SendMessage name-based addressing silently misroutes with multiple same-type subagent instances (should require/prefer agentId)
Summary
SendMessage currently allows addressing a subagent by its subagent-type/template name (e.g. "general-purpose-sonnet") as well as by its unique instance agentId. When multiple concurrent instances of the same subagent type are running (a common shape in any multi-stage or fanned-out orchestration session), name-based addressing resolves ambiguously — apparently "latest wins" — and can SILENTLY deliver a message to the wrong instance, with no error at all.

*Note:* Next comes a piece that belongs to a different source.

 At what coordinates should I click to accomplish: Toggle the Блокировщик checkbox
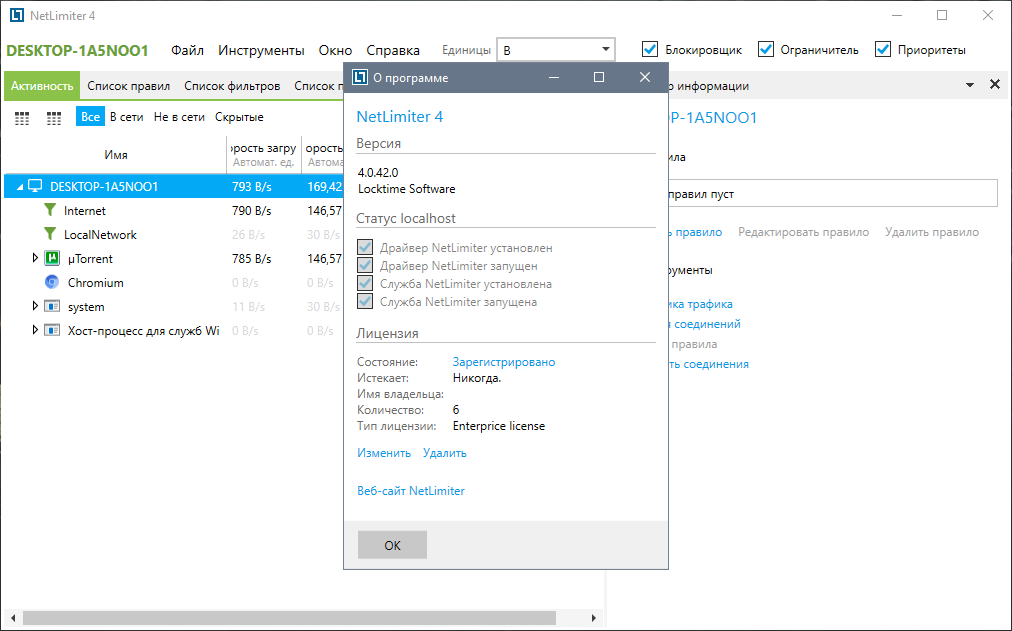650,50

This is worse than the more commonly-hit failure mode (a bounce/"no agent named X is reachable" when the name truly doesn't resolve) because there's no signal that anything went wrong; the message is delivered, just to the wrong recipient.
Concrete repro / evidence (from a real session, 2026-07-12)

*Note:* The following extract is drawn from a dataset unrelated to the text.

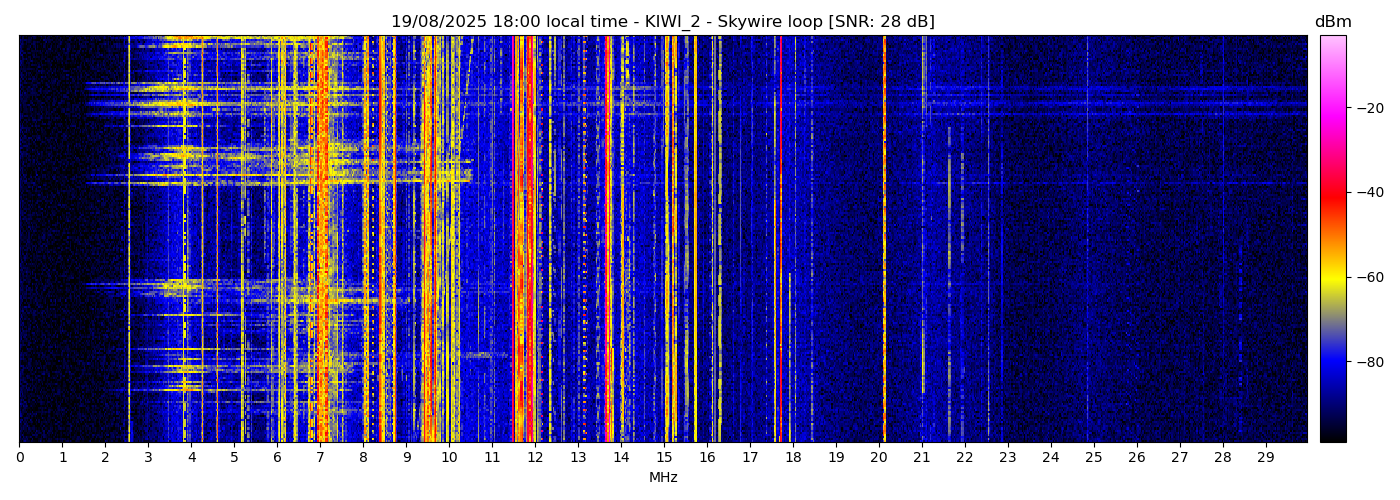
Task: Click the dBm colorbar heading
Action: click(x=1332, y=22)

Session: a Sonnet coordinator running a multi-stage agent pipeline (project arc hub-1579-1562, "pr-table-render-agent" side-quest) with several concurrently-active general-purpose-sonnet instances doing different pipeline stages (a Stage 1 design IC and a Stage 2 build IC, among others).
- A topic-scoped Fable advisor (itself a subagent) tried to reach the Stage 2 IC via
SendMessage(to: "general-purpose-sonnet", ...), intending to deliver a spec-diff review verdict. - The message was delivered successfully — but to the WRONG instance: a completely unrelated, already-closed Stage 1 IC, which happened to also be typed
general-purpose-sonnet. - The advisor had no error/warning that this had happened. It only surfaced because the recipient IC (behaving well) noticed the message didn't match its own actual task scope, verified its own identity/history, and explicitly declined to act on an instruction that didn't belong to it — then reported the mismatch back up the chain.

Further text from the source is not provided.